Another year has come and gone, and my failures continue to accumulate. I’ll stop failing when I’m dead. For the nonce, I will stew in my abyss of hubris, biting off more than I can ever hope to chew. But there will be plenty of time for self-abasement later (at least if my health holds). Today, I am commenting on an interesting little YouTube video that the algorithm shoved in my face.
You can peruse the video by clicking on RSV Rows of String Values. The author (Stenway) introduces another standard data format. He knows that advocates of new standards often run afoul of the XKCD curse.
Usually, I would ignore such things, at least until I can no longer ignore them. But what caught my attention was his solution to the dreaded delimiter collision problem. Data formats like CSV have long suffered from delimiter collisions. I use the TSV (TAB-separated values) format to reduce delimiter collisions. For humdrum data, TAB collisions are less frequent than COMMA collisions. Sadly, less frequent means collisions still occur, and when they do, your little parser must run down the nth layered Hell of escape characters rabbit hole. Wouldn’t it be nice if delimiter collisions could be completely side-stepped?
The RSV format exploits a feature of UTF8 encodings to eliminate delimiter collisions for UTF8 encoded string values. Until I watched RSV Rows of String Values, I was unaware that UTF8 encoders should not emit specific bytes. Stenway notes that proper UTF8 encoders should never emit these bytes.

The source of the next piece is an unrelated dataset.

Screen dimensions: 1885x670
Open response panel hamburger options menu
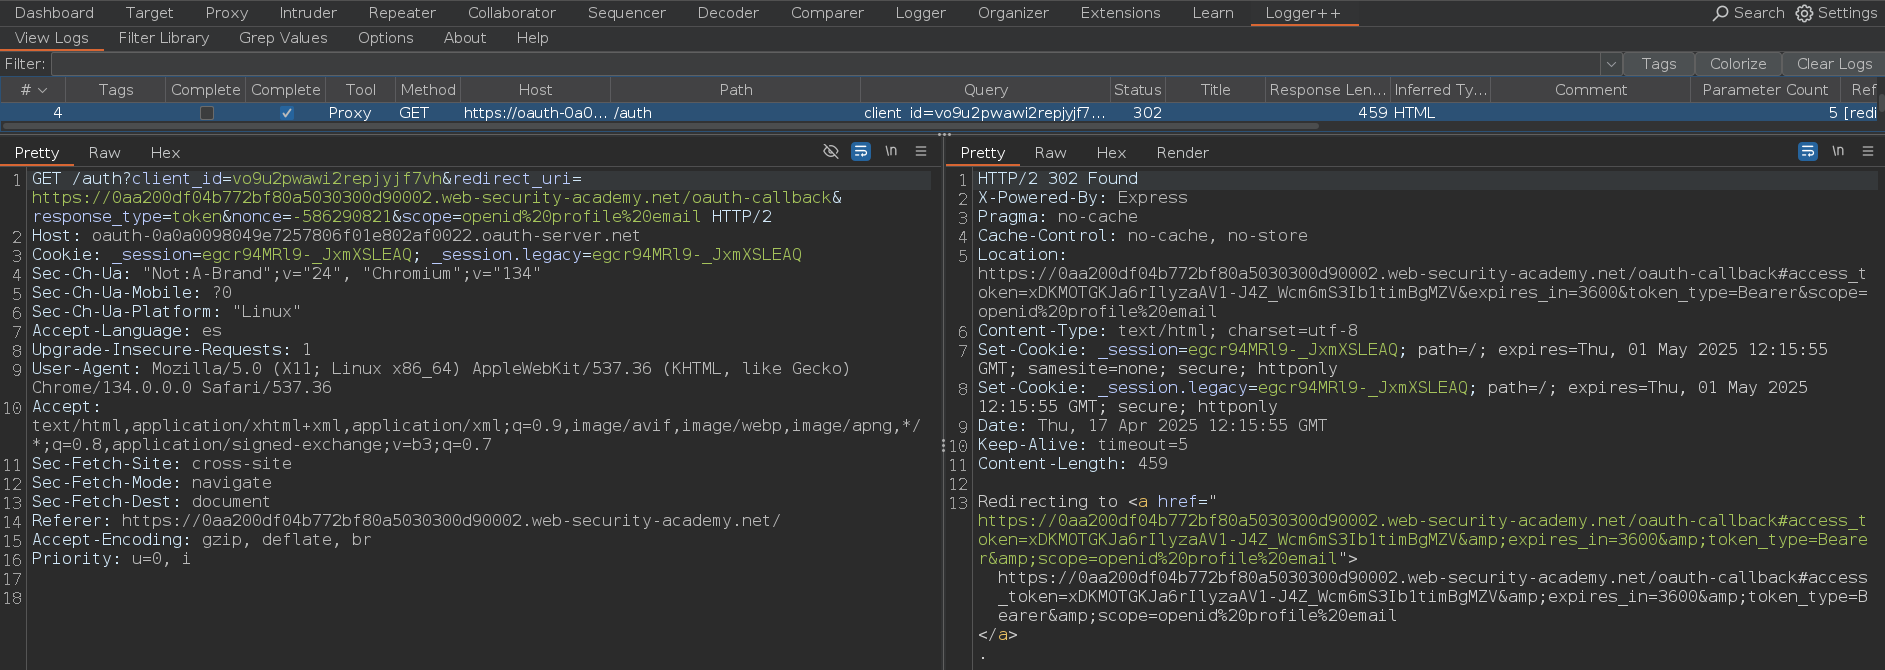pyautogui.click(x=1868, y=152)
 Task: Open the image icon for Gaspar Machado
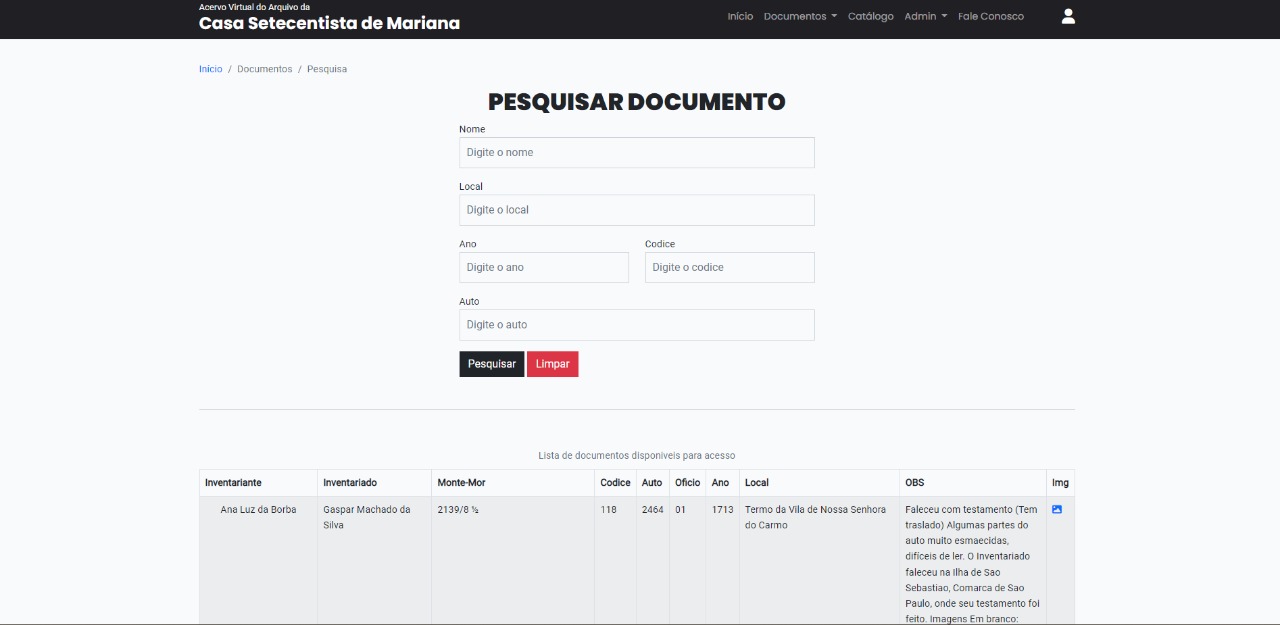click(x=1057, y=509)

| Binary | Hex | Decimal |
|---|---|---|
| 11111111 | FF | 255 |
| 11111110 | FE | 254 |
| 11111101 | FD | 253 |
| 11111100 | FC | 252 |
| 11111011 | FB | 251 |
| 11111010 | FA | 250 |
| 11111001 | F9 | 249 |
| 11111000 | F8 | 248 |
If you are content to pass UTF8 strings around, you can delimit them with any of these bytes without collisions. This is precisely what the RSV format does. RSV uses the three bytes.
| Name | Hex | Decimal |
|---|---|---|
| REOV | FF | 255 |
| RNULL | FE | 254 |
| REOR | FD | 253 |
Even better, the bytes are value terminators, which makes
RSV easy to parse in J with the cut
conjunction <;._2. The following J verbs encode and
decode RSV: two lines of J code suffice.
NB. decode RSV bytes - NULLMARK marks nulls - example 'null'.
rsvdec=: {{]`(NULLMARK"_)@.((,RNULL)&-:)L:0 <;._2&.> <;._2 y}}
NB. encode RSV bytes
rsvenc=: {{(0=#y)}. ;,&REOR&.> ;&.> REOV -.&.>~ ,&REOV L: 0 (]`(RNULL"_))@.(NULLMARK&-:) L: 0 y}}I have added rsv.ijs to my collection of JACKSHACKS J addons. You can install the addons on your own J system with:
NB. J package manager
load 'pacman'
NB. files from https://github.com/bakerjd99/jackshacks
install 'github:bakerjd/jackshacks'
dir '~addons/jacks'
NB. load script
load '~addons/jacks/rsv.ijs'Enjoy the hack!